Recent Alzheimer’s statistics look pretty grim. There are now 5 million people living with Alzheimer’s in the U.S., up 10% from the last estimate. Every 72 seconds another person comes down with the affliction.
The leading risk factor for Alzheimer’s is aging. The post-WWII population bulge, the baby-boomers, are now beginning to turn 60. Unless cures or effective treatments are developed to stop or delay the start or the progression of Alzheimer’s, there will be 7.7 million people with the disease by 2030. By mid-century, the number of people with Alzheimer’s is projected to grow to as many as 16 million people. By mid-century there will be a new case every 33 seconds.

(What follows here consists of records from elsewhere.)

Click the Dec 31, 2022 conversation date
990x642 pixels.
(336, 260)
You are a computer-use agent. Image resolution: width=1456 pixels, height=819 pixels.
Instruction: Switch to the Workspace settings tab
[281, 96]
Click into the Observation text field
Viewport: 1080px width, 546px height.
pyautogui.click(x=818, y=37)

Current Alzheimer’s statistics reveal a cost that is staggering. As the impact of the disease grows, so does its cost for the country. The direct and indirect costs of Alzheimer’s and other dementias currently amount to more than $148 billion annually.
Medicare currently spends almost 3 times as much for people with Alzheimer’s and other dementias than for the normal Medicare beneficiary. Medicare costs are projected to double from $91 billion in 2005 to more than $189 billion by 2015. In 2005, state and federal Medicaid spending for nursing home and home care for people with Alzheimer’s and other dementias was estimated at $21 billion; that number is projected to increase to $27 billion by 2015.
As this problem becomes more obvious, more people are viewing it with alarm and starting to do something about it. The race is on amongst pharmaceutical companies to develop effective cures and treatments. Researchers are investigating many preventive steps that show great promise, including changes in lifestyle and diet.
Generally speaking, what’s good for your body/heart is also good for your mind/brain. Proper nutrition, dietary supplements, exercise of mind and body, avoiding known unhealthy habits – all play important rolls in preventing or delaying the onset of the disease. There are currently nine drugs in Phase III clinical trials for Alzheimer’s and many more in earlier stages of development. Many of these look quite promising to either avoid the disease or to slow or stop its progression.
There have also been great strides in the development of diagnostic tools, better brain scanners and body chemistry-based disease precursor detection methods. All of these in combination have the potential to change the current landscape of Alzheimer’s statistics and provide a basis for greatly improved projections.